(Dataset rows)

+++

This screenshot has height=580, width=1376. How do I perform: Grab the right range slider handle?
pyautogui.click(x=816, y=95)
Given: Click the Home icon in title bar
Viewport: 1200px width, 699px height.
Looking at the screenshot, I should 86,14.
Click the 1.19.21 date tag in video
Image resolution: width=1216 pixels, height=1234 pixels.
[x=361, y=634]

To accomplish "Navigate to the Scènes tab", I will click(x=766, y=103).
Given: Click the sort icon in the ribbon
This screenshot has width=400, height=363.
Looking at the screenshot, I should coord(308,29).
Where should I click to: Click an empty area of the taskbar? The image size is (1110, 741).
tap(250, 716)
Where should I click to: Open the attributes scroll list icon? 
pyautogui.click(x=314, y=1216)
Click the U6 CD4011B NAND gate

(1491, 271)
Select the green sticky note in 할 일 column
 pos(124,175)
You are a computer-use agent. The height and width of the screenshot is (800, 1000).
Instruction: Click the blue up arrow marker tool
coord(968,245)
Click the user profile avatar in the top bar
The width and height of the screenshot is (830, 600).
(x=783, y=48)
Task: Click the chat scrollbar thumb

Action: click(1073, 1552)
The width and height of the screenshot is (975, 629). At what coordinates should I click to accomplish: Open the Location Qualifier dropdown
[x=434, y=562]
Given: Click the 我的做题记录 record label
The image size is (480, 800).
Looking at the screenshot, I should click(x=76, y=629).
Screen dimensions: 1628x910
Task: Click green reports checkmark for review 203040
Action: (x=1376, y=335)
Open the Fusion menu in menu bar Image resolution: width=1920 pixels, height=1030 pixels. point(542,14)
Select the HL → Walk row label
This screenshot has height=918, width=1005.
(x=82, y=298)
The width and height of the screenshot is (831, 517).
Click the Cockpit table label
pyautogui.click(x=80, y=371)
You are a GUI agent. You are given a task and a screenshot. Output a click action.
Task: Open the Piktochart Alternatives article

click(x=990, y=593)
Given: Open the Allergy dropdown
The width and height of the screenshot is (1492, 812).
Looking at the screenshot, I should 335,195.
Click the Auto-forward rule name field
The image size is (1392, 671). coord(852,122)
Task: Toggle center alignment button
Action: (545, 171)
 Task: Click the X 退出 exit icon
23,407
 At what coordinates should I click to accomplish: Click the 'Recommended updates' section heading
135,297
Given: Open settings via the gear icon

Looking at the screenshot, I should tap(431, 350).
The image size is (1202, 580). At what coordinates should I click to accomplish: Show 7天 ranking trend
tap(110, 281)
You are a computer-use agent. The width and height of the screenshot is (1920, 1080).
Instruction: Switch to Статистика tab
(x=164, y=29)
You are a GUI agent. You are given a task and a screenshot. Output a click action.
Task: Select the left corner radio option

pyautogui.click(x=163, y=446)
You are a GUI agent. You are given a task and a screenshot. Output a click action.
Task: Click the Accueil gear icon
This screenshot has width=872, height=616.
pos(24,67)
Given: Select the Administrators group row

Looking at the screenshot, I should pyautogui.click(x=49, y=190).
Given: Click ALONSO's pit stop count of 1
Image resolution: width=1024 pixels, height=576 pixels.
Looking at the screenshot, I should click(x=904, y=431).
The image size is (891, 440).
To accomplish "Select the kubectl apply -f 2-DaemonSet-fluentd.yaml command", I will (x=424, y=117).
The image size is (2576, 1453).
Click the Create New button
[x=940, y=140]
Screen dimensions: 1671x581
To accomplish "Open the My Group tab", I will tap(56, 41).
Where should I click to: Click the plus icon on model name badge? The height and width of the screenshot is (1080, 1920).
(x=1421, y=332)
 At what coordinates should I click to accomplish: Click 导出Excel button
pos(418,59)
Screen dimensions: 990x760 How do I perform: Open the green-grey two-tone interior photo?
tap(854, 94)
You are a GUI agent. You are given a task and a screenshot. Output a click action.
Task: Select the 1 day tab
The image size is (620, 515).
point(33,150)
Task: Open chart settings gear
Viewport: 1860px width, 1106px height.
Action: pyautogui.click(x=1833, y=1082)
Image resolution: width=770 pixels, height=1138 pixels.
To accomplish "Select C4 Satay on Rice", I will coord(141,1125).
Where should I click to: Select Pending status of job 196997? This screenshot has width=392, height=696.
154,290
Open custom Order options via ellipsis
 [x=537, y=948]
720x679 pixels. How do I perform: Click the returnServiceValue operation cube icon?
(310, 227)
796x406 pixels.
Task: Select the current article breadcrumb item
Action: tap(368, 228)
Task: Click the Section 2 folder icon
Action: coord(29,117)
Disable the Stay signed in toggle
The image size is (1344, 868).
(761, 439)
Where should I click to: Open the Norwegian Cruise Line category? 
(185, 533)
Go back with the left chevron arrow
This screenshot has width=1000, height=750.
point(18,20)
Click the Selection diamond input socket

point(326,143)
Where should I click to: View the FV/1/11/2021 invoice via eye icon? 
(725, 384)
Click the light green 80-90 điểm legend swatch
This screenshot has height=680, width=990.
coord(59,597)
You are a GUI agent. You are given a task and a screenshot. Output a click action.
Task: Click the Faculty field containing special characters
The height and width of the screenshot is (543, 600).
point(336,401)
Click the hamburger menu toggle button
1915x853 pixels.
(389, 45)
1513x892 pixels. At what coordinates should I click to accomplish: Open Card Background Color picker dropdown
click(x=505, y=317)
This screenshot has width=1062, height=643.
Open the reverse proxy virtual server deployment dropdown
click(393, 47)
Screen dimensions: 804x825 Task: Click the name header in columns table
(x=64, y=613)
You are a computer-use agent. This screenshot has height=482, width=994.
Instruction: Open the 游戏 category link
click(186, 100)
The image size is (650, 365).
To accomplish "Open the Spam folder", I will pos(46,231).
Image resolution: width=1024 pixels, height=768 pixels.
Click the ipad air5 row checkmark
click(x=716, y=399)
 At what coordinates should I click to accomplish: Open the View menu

+++

To be done
Please change "Home icon" to "Settings icon" in the part that opens with the line containing "Given: Click the Home icon in title bar" and closes with the line containing "[x=361, y=634]". Return only those lines, with everything else left as it is.

Worked answer
Given: Click the Settings icon in title bar
Viewport: 1200px width, 699px height.
Looking at the screenshot, I should 86,14.
Click the 1.19.21 date tag in video
Image resolution: width=1216 pixels, height=1234 pixels.
[x=361, y=634]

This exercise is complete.